Russia has technically committed an act of war against the United Kingdom, and thus against NATO. The truly shocking thing is that no one is especially shocked.
The use of officially sanctioned force against a man living under the Queen’s peace is not a minor violation of sovereignty, like an incursion of airspace. It is state terrorism of the worst kind, carried out as it was through a banned nerve agent.
Even during the Cold War, we never experienced such attacks. In those days, intelligence agencies operated within understood parameters and according to clear, if unwritten, rules. One such rule was that, if you were involved in a spy swap, as Sergei Skripev was, you would afterwards be left alone. Once the receiving country had wrung you dry of every drop of information, you’d be allowed to retire from the game.
That rule evidently no longer pertains. When Russian President Vladimir Putin publicly looked forward to the “traitors” choking on their “thirty pieces of silver,” he signaled a change in approach. Experts differ on whether the attempt on the life of Skripev, the former FSB double-agent who had been swapped for a Russian spy in the West and was living out his life quietly in an English market town, was specifically sanctioned by the Russian president, or whether the FSB was freelancing. Either way, Putin is standing by the assassination attempt — despite the fact that, in an even more flagrant breach of Cold War etiquette, it put the lives of local people in jeopardy.

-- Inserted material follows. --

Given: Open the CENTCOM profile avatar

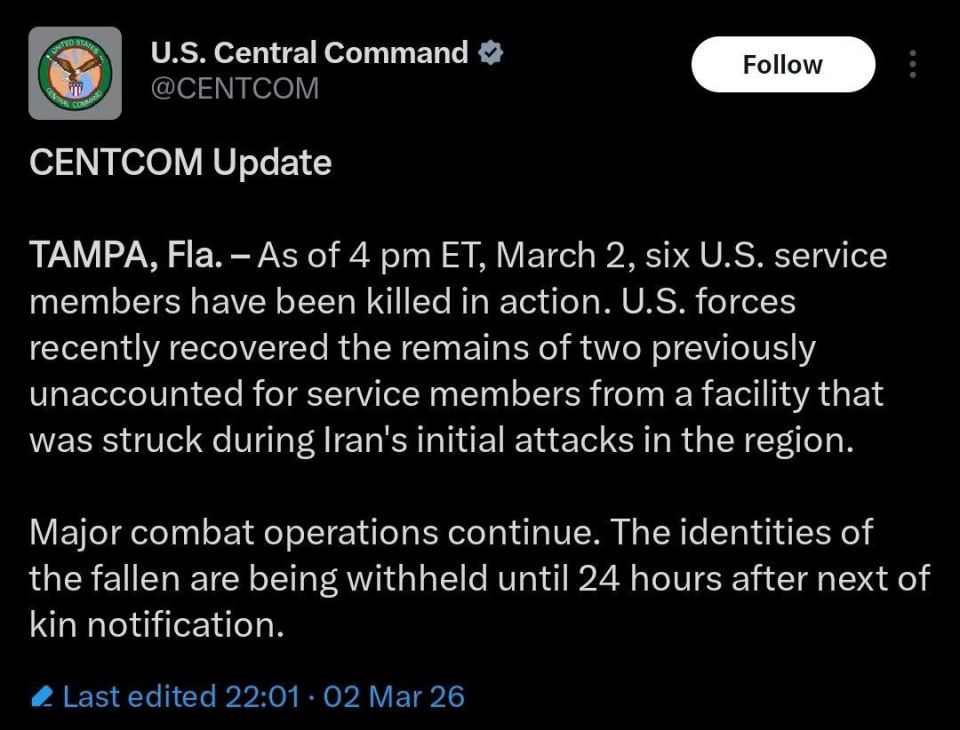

When I say that Putin is standing by the crime, I don’t mean that he is admitting to it. Rather, he has adopted what Britain’s Foreign Secretary, Boris Johnson, aptly calls a tone of “smug sarcasm.” While he formally denies any involvement, he wants to send the signal that any Russian who works with an open democracy might suffer a similar fate.
Incredibly, to Western eyes, it’s playing with his home crowd. If a British or American leader were to sanction an illegal and extraterritorial killing, there’d be inquiries and exposés and resignations. But Russian voters are lapping it up. This kind of chest-beating soothes the phantom pains of their amputated colonies. Their economy may be roughly the same size as South Korea’s or Spain’s, but they can still make the world take notice of them.
From his own point of view, Putin has pursued a remarkably successful strategy. Bellicose revanchism creates a sense of siege mentality in Russia and drives up his poll ratings. His country may languish, but he remains on top — reputedly the richest man in the world. To keep winning, though, he has to keep picking fights.
Extraterritorial murders are only one part of the former Soviet intelligence man’s provokatsiya. Russian agents have gunned down critics in Turkey and Austria, kidnapped an Estonian intelligence officer on his own soil, and assassinated at least one other Russian in Britain — and there is now pressure to reopen a number of other suspicious cases. But such gangsterism, on its own, is not enough. Nor is the turning off of gas supplies to neighbors. Nor, even, were the full-on invasions of Georgia and Ukraine. No, for Putin’s approach to keep working, he has to keep upping the stakes.
What will be next? Even more blatant military incursions? Cyberattacks? Cutting the undersea cables on which Western communications depend? The use of chemical or biological weapons in further terrorist strikes?
What if Putin were to invade, say, Latvia, a NATO ally? He wouldn’t officially invade it, of course. Rather, he’d follow the same pattern as in Ukraine — local Russian-speaking militia would spontaneously declare self-governing enclaves, then be joined by “volunteers” from Russia. After initial denials, as in Ukraine, Putin would acknowledge that the volunteers had been serving soldiers, but by then, the annexation would be a fait accompli.
You don’t think Russia would take on NATO so directly? What do you think the attack in Britain represents?
Putin’s experiences so far have taught him that the West is craven, sluggish, and filled with useful idiots. In the old days, the useful idiots came from the far Left. While a few of these are still around – notably the British Labor leader, Jeremy Corbyn, who seamlessly transferred his sympathy from Communist Russia to Putinite Russia – most now come from the authoritarian Right: Marine Le Pen and Geert Wilders in Europe, UKIP in Britain, and a few Trump cheerleaders in the U.S.
Putin will probe and probe until he encounters real resistance. And, so far, he hasn’t.